Determining the size and shape of the garden – The immovable parameters of the garden itself – its size and shape – will determine to some extent how patterns and spaces can be used. A long thin garden, a square, rectangular, triangular, or dog-legged one, will each need handling in a different way. The appearance and feel of the final composition, and the positioning of the various components, will depend to a large extent on how a ground pattern is created within the limitations of a garden shape.
Whatever the configuration of your plot, it will probably need modifying or strengthening in some way. A long thin garden, for example, will need to be divided up into different areas or ‘rooms’, each with its own character and purpose.
If the different sections are separated by hedges, low walls or screening of some kind, this will give it the sense of tension, mystery and surprise, and will increase the overall feeling of space as well as providing practical areas for various different activities: sitting and eating, playing and utilitarian functions, for example.
Long narrow gardens have a strong directional emphasis. Square plots on the other hand are completely static. The solution here is to appear to change the shape of the garden. Garden designs based on a pattern of circles or on one of rectangles work equally well. A circular design distracts the eye from the straight lines of the boundary, a complex rectangular design uses the perimeter as part of the design and in breaking it up detracts from it.

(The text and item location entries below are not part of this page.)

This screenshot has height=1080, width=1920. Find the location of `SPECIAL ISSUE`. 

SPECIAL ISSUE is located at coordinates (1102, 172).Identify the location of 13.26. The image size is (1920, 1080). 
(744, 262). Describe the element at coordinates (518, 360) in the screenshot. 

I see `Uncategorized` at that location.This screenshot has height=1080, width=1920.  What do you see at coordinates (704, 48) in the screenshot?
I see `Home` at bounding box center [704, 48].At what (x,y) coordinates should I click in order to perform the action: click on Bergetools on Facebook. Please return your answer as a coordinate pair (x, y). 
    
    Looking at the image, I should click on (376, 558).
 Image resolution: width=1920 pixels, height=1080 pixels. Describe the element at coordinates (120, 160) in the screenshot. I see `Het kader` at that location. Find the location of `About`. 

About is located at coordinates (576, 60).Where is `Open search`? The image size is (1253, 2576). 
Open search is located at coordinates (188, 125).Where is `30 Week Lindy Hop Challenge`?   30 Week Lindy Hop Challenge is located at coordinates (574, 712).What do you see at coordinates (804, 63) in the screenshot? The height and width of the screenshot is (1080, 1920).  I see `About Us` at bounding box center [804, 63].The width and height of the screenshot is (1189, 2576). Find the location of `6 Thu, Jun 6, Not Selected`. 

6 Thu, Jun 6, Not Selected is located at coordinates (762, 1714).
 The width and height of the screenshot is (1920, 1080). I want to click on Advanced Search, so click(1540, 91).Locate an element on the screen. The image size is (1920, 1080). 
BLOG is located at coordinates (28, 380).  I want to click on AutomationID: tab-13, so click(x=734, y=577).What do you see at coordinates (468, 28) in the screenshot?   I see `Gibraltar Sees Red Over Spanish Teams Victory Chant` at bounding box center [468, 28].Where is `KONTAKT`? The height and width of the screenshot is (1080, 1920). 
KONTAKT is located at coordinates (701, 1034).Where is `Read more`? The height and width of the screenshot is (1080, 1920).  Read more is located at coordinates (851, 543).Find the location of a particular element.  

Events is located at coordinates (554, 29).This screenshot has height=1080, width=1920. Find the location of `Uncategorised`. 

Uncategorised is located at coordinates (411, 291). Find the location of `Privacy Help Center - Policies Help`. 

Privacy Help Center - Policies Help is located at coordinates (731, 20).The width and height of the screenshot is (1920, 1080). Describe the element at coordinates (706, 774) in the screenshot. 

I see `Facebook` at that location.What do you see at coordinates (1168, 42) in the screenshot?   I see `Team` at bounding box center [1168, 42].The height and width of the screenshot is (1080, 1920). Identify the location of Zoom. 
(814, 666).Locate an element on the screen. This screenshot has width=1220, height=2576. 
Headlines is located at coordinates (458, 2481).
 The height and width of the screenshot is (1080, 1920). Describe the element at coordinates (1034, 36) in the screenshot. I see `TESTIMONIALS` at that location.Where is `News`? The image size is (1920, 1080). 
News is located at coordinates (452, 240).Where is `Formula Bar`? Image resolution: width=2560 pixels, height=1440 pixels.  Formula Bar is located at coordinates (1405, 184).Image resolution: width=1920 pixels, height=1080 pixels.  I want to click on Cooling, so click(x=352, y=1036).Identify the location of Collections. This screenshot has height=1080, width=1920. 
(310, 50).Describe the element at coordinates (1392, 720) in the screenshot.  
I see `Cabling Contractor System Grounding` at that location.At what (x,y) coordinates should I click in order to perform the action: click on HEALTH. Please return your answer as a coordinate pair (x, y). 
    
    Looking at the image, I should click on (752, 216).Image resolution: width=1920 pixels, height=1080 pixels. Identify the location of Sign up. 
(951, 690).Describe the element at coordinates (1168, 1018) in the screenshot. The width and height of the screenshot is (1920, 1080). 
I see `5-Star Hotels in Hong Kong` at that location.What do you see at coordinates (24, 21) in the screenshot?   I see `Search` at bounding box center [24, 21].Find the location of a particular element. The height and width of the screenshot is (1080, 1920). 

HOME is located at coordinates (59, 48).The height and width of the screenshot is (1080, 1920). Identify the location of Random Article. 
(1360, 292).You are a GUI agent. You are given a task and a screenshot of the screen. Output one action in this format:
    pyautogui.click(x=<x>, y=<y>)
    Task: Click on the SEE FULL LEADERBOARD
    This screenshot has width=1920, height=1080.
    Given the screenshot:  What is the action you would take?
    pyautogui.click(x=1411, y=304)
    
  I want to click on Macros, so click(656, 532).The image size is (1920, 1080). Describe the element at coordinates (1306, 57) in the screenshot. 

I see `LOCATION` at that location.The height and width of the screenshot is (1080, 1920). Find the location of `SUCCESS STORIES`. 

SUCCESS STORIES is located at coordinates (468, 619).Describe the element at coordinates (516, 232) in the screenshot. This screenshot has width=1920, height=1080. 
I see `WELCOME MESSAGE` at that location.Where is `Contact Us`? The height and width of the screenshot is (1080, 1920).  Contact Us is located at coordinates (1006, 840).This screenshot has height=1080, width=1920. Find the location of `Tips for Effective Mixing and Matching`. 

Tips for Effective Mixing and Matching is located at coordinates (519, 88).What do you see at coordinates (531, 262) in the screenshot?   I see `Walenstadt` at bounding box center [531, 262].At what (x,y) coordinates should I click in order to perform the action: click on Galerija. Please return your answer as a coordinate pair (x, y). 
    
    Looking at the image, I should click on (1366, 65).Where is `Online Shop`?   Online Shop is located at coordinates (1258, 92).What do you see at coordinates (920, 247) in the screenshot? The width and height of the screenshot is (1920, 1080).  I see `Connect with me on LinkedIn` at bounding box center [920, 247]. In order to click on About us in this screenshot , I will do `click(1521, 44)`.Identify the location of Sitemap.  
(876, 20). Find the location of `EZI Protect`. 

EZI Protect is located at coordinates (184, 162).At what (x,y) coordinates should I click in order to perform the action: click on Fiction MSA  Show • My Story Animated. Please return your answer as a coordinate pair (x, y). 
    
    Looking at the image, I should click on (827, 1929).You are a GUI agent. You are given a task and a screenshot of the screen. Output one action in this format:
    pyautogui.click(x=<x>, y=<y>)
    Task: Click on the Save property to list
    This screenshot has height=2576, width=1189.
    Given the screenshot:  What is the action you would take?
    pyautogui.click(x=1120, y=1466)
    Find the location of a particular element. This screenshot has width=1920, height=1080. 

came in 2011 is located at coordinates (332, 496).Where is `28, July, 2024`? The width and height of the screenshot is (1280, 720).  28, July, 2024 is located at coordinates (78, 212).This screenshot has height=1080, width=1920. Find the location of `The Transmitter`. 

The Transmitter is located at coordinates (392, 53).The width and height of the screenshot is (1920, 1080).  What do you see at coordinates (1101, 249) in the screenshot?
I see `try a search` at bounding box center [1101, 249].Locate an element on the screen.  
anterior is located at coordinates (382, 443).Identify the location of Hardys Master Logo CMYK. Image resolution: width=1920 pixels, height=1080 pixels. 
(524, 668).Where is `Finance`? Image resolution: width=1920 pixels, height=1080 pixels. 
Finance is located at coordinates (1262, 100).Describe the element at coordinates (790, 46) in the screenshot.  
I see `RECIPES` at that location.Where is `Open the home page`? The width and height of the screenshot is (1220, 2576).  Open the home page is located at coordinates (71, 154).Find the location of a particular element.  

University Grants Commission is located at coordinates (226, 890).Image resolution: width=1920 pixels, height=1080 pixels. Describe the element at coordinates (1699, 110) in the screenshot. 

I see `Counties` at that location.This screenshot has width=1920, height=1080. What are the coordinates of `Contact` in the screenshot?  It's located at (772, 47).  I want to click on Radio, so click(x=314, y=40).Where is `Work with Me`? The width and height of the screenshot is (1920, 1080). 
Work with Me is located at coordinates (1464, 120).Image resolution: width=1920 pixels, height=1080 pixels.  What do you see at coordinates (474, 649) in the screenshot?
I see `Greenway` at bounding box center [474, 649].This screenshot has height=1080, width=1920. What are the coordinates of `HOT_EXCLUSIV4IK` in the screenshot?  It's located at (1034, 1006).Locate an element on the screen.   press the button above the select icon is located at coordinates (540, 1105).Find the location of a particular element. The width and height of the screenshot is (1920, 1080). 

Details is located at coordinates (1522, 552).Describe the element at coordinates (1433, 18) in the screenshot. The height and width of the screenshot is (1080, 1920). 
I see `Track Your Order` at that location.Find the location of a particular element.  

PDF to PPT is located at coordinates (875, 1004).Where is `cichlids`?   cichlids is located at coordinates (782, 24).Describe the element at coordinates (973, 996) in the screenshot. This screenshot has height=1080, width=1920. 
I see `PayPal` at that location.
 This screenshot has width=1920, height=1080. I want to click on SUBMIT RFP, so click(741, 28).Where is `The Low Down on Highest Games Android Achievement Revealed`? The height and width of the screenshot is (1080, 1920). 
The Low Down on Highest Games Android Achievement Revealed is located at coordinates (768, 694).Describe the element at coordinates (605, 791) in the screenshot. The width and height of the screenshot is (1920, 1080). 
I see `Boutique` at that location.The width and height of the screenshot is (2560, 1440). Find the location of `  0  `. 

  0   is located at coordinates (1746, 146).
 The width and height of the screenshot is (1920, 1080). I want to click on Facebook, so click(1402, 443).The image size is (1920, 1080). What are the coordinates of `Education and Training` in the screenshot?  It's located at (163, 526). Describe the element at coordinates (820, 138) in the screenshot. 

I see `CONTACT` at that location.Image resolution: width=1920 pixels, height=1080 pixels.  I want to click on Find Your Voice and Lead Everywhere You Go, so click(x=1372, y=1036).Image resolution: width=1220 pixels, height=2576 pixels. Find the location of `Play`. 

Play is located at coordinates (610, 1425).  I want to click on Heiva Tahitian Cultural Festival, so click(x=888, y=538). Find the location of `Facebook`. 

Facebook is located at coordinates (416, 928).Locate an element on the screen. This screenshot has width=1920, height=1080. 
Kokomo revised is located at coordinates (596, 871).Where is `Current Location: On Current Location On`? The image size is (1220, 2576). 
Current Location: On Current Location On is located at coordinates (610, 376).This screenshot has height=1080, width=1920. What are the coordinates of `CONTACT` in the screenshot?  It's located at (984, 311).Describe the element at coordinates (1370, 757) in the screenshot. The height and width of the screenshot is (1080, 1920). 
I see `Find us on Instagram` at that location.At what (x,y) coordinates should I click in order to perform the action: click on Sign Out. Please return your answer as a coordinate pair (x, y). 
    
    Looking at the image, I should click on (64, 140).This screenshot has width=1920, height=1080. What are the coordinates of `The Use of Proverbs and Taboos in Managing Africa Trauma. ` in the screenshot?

Another way of dealing with square or rectangular gardens is to turn the garden design at an angle of 45 degrees to the boundary. A long diagonal line will immediately create a feeling of space, and paving near the house could lead further away into a series of strongly flowing curves. This creation of movement is the key to any shape of garden.
In a dog-legged plot the aim will be to draw feet and eye into the hidden space. You can do this by leading a path into the dog leg or sweeping a lawn around the corner. Once you are there the rectangles themselves can be treated in one of the ways mentioned above. A triangular garden, on the other hand, should be considered simply as part of a rectangle, and so should be handled accordingly. Don’t be fooled, just stand back, analyze the space at your disposal, and design accordingly!